Reproduce all of the data below word for word, keeping every line unchanged.

[Items stored from a collection]
——

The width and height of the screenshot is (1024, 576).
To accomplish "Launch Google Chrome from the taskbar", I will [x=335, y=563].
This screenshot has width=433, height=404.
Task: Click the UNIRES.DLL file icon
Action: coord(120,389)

——

# WRITTEN SOLUTION
The width and height of the screenshot is (1024, 576).
To accomplish "Launch Google Chrome from the taskbar", I will [x=335, y=563].
This screenshot has width=433, height=404.
Task: Click the UNIRES.DLL file icon
Action: coord(120,389)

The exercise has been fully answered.